Logo
DiS Needs You: Save our site »
  • Logo_home2
  • Records
  • In Depth
  • In Photos
  • Blog
  • Podcast
  • Search
  • Community
  • Records
  • In Depth
  • Blog
  • Community

THIS SITE HAS BEEN ARCHIVED AND CLOSED.

Please join the conversation over on our new forums »

If you really want to read this, try using The Internet Archive.

Parenthetical Girls

Privilege (Abridged)

Label: Splendor Release Date: 11/03/2013

89317
MarcBurrows by Marc Burrows March 7th, 2013

Everything you need to know about Privilege (Abridged), the fourth album by arch Portland clever clogs Parenthetical Girls can be found in the video for their recent single ‘The Pornographers’. In it, frontman and band mastermind Zac Pennington - a curly-topped waif of an overgrown boy-child - attempts to mime the words while, just out of shot, he is distracted by some, um, oral stimulation. Meanwhile the song the clip is illustrating pounds out the riff from the Smiths ‘What Difference Does It Make’, slowed down and glammy, with Pennington mouthing the line ”I’m still fond of you” lest we mistake homage for blatant rip off, as the song and its singer both come to a neat climax before our eyes. It’s an impactful and sexy idea, although one that bears suspicious resemblance to photographer Clayton Cubitt’s Hysterical Literature project.

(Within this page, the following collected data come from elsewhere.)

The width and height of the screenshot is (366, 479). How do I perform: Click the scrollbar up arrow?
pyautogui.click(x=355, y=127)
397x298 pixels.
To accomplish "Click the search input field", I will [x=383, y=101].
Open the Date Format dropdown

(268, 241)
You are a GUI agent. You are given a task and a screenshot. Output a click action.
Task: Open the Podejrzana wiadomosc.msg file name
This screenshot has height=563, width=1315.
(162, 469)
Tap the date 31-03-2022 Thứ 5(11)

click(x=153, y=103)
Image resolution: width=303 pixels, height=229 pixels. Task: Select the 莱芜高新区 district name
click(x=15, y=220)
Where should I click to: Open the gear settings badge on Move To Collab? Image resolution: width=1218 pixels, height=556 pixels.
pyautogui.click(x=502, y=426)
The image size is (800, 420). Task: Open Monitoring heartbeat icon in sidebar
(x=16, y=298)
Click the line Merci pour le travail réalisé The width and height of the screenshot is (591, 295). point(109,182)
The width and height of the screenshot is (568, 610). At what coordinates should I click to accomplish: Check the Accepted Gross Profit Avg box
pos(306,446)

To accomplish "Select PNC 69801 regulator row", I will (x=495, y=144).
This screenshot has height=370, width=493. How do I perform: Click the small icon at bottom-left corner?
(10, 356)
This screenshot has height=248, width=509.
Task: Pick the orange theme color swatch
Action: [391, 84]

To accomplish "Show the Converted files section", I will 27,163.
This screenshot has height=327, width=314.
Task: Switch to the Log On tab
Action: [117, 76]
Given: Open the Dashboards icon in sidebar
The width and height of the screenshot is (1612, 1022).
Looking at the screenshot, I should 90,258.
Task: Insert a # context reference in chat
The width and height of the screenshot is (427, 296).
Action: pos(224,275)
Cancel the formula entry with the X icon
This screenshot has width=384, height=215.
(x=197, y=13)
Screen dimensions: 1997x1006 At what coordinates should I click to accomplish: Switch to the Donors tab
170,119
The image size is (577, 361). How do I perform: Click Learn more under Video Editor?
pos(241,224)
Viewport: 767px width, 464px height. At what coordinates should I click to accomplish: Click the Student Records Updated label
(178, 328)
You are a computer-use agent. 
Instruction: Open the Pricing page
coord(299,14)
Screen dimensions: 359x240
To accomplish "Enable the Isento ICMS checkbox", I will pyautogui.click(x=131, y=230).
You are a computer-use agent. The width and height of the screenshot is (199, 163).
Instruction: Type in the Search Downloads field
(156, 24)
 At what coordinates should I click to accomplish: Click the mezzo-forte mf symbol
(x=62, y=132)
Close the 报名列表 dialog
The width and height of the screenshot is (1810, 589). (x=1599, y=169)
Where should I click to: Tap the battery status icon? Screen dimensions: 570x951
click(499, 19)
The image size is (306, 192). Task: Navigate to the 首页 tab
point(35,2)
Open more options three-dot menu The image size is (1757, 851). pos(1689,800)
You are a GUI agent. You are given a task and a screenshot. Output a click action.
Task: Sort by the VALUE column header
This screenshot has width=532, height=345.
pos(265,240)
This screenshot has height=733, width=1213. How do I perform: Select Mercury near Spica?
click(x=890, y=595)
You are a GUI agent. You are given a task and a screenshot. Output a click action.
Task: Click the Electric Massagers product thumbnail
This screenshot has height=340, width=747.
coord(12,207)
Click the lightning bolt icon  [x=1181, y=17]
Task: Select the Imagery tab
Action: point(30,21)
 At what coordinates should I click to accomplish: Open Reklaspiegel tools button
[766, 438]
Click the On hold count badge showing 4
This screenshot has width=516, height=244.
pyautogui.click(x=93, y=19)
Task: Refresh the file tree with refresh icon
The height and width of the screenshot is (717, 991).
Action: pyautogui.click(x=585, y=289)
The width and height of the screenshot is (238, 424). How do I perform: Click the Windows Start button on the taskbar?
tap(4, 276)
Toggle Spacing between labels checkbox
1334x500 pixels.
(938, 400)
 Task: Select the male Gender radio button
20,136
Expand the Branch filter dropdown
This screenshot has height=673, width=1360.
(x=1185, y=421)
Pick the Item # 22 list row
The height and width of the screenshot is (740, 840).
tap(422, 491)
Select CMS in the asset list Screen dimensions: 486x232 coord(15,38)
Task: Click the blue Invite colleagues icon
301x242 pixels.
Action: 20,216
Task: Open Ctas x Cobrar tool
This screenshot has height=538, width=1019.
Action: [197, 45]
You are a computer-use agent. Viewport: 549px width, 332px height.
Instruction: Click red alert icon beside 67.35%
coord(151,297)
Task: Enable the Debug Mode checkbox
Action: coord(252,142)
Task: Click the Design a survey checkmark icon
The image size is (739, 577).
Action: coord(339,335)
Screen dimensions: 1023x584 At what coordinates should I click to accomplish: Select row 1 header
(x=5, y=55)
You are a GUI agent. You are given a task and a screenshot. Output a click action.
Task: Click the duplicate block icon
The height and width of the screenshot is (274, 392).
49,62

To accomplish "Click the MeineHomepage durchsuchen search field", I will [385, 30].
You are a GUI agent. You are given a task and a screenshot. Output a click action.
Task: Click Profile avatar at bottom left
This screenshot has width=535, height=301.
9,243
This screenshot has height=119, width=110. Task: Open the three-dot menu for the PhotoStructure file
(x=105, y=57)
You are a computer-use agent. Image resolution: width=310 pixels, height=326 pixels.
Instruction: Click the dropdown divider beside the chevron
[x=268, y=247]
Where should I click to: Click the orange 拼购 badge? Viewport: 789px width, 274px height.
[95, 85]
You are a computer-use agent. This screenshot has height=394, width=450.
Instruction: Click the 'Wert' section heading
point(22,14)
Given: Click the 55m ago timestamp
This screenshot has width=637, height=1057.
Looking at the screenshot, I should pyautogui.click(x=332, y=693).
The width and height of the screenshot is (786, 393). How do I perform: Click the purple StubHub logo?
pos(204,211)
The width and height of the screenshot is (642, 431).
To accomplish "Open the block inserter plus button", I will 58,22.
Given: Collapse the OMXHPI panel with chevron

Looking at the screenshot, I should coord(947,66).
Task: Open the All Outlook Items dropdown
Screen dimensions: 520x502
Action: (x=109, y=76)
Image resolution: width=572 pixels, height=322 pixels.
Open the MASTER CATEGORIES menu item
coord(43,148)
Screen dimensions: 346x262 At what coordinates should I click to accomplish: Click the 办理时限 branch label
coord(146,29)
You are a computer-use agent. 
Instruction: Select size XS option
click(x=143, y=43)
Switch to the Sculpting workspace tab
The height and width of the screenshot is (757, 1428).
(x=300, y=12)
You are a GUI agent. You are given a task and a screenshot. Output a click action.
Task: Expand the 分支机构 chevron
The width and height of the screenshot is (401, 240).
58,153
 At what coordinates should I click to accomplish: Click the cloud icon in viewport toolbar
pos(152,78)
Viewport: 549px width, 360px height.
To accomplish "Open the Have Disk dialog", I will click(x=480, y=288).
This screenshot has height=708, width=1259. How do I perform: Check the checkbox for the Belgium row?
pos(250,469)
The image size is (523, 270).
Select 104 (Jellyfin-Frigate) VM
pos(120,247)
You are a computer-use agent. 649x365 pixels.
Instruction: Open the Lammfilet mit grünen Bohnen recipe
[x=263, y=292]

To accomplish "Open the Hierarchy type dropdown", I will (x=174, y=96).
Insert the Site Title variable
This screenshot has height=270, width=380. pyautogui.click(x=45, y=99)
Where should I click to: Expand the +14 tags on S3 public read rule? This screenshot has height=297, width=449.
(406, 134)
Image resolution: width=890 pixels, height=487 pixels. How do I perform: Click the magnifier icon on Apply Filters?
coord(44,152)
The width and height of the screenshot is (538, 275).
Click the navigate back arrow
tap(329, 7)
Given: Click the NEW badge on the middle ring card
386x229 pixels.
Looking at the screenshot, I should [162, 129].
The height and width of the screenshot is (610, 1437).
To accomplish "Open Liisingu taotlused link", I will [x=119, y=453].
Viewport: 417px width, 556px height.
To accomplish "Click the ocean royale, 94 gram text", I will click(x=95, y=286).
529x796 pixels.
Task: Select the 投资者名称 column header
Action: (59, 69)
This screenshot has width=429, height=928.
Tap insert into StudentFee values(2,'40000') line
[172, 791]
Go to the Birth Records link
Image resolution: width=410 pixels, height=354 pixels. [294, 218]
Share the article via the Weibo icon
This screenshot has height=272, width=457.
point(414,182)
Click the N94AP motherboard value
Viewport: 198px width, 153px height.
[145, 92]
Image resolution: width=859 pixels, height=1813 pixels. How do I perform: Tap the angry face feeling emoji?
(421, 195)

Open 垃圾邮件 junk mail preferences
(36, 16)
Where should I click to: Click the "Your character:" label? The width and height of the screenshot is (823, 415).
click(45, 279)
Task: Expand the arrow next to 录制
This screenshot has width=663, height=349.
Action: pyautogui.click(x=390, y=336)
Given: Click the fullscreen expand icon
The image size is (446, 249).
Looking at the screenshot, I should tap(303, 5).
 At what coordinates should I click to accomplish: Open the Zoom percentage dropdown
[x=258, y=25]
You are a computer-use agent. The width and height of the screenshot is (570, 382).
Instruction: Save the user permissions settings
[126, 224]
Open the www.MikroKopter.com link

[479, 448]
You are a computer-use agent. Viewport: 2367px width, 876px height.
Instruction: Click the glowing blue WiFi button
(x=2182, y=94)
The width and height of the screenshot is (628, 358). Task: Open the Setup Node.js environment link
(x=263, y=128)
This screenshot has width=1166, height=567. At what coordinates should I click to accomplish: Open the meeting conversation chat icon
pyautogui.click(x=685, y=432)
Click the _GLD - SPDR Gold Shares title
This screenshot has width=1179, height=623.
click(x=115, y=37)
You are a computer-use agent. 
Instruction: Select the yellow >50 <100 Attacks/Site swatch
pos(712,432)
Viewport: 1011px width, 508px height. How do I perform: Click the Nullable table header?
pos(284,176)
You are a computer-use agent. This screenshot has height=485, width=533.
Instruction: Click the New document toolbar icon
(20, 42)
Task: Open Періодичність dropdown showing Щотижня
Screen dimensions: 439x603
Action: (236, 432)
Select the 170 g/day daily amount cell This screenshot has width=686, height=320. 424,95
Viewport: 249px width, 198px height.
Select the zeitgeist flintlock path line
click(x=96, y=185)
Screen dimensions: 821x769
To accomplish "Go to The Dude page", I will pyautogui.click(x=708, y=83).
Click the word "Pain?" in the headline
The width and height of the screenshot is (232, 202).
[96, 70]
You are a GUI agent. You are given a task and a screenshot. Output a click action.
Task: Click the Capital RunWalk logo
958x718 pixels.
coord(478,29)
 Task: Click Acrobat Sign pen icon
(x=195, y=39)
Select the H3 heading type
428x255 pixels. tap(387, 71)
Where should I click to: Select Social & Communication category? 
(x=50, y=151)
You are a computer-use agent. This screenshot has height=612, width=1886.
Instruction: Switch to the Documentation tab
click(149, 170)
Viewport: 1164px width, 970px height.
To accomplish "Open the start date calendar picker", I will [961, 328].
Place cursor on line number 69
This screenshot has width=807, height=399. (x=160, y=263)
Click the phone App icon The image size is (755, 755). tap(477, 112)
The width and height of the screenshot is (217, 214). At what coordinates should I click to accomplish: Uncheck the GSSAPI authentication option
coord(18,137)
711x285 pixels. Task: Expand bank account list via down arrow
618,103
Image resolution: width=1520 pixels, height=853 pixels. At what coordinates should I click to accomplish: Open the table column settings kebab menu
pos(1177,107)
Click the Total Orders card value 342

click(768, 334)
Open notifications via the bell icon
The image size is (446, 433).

And there’s, ahem, the rub with Parenthetical Girls. Privilege is all of the things that that video is: it’s sexy, artistic, dramatic, indulgent, fractionally creepy and for an 'experimental indie band' (sic) deeply derivative. None of these are necessarily bad points, but if subjected to the wrong frame of mind they can all be massively grating.

That said, there’s plenty to like here. Pennington’s voice is wonderful, possessing a throbbing vibrato that is handily also sexy, artistic, dramatic, indulgent and fractionally creepy. In a single human voice that’s something to enjoy. He tips his hat often to Morrissey, Patrick Wolf, Antony Hegarty and Rufus Wainwright, whose camp melodrama is all over this record. There’s some delicious melodies going on here too: opener ‘Evelyn McHale’ manages to sound bewildered and sexual at once, while ‘For All The Final Girls’ is distant and melancholic, both remain weirdly catchy. Elsewhere parts of the record do feel genuinely avante-garde, in a second hand sort of a way. ‘The Common Touch’ clashes folky, burbling strings, a Philip Glass-ish bed of breathless vocals and a distorted bass chorus ripped out of an early Pavement song to marvelous effect.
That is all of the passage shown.